Hubby and I just got done having a disagreement. We have discovered that since welcoming extra people into our home, our ability and willingness to communicate openly and honestly has been compromised. It was a slow progression, but it has happened. And, of course, to be able to come to this realization, we had to have a disagreement. It was a large one that encompassed many, many issues (all of which were valid and needed to be dealt with) but man! Talk about exhausting! Basically the format was something along the lines of blaming each other for this and for that and going back and forth through it and giving reasons (valid reasons on both sides) of why it was the other person's fault, etc. Not exactly productive in and of itself...but we have come to the conclusion that we need to sit down and have a serious discussion about what we each expect of each other, what we expect of ourselves and other various things like that. Right now, our house and everything that happens in it is kind of ... well, I guess for lack of a better term, it's like a free-for-all. Which doesn't work. For our marriage, for our parenting, for our house, for our home, for any of us. It just doesn't work. And if you are curious as to why I chose to write "for our house, for our home" it was because I meant two different things. This free-for-all doesn't work for our house as a structure, because the things that need to get done, just aren't getting done when or how they are supposed to. This free-for-all doesn't work for our home either, because our home is the environment that we make inside of our house. The love, the respect, the values, the sense of family, of togetherness...you know? And this hasn't been conducive to that either. So I think we will have be having a sit-down long discussion sometime in the very near future, in which we will come up with a temporary solution to the many issues that presented themselves tonight. Right now, there are so many things up in the air, it's hard to make a long-term solution for us because we know that very soon so many things will be changing. So if we can come up with a short-term solution to get us through this time until the things that are up in the air settle down a bit, everything will work better, flow easier, and will provide the atmosphere that we are longing for and needing to have.
In case anyone is wondering, the things that are up in the air at the moment are: my mom's residence (waiting to see if she got this new place, getting her moved out of our home, etc), the kids' schedules with school and childcare, my mother-in-law's schedule for taking care of the kids (aka, she's our childcare provider), my (temporarily) inconsistent work schedule...I mean, there's a lot of things that we just need to wait for. We will know more about my mom's residence tomorrow. We already know about the kids' school schedules, but not the childcare schedule exactly, because of my fluctuating schedule. We will know more about my work schedule once a new assistant manager is named.

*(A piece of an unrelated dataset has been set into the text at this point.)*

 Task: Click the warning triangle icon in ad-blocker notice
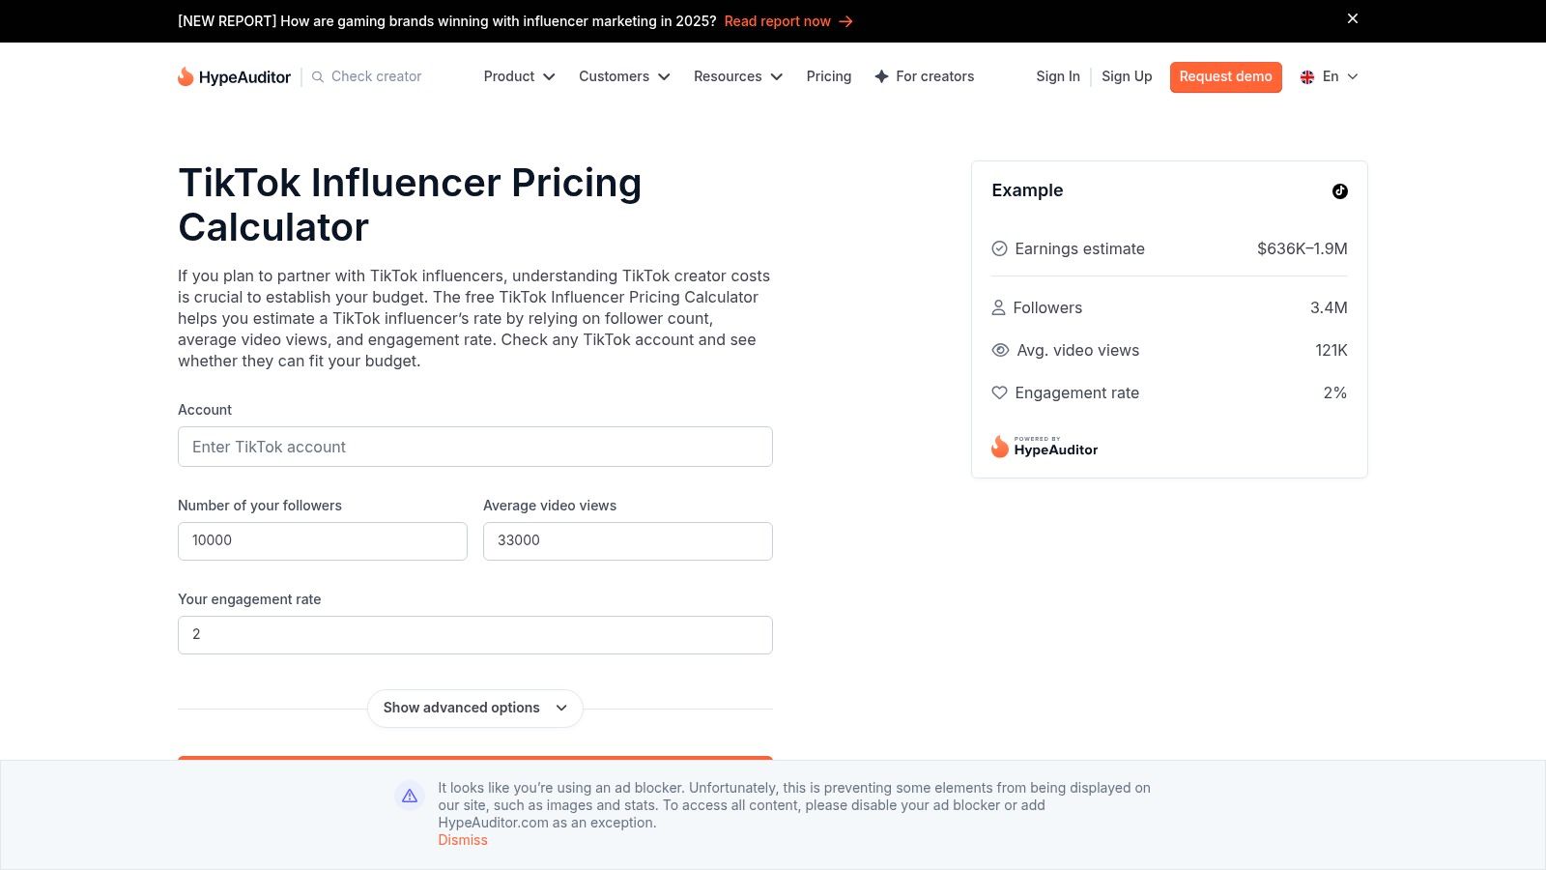pos(410,796)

If I am named the new assistant (which I'd say was about a 0.1% chance - but my boss told me to apply for it anyhow) I would be working 3-11 Wednesday through Sunday. Not my most ideal situation, but it could work. But once again, not a likely probability. Depending on who is named assistant manager, I may end up being able to get the hours I would prefer to have (Monday through Friday, 7 am - 3pm), but there's ZERO guarantee of that happening. Many, many possibilities. But for now, I'm working a mix of hours that can fluctuate between four to twelve hour shifts, and which can take place any day of the week from any time between 7 am and 11 pm. So yeah, lots of uncertainty.
One thing that would be wonderful if you'd be willing to pray for would be for Hubby and I to be able to effectively communicate with each other during this time. And also for our hearts and our minds to be softened towards each other. Sometimes when things are tough, we tend to harden our hearts and hold on to old habits, old hurts and old perceptions. Which not only does not help in the here and now, but it really hinders progress as well. We could both use your prayers in that respect.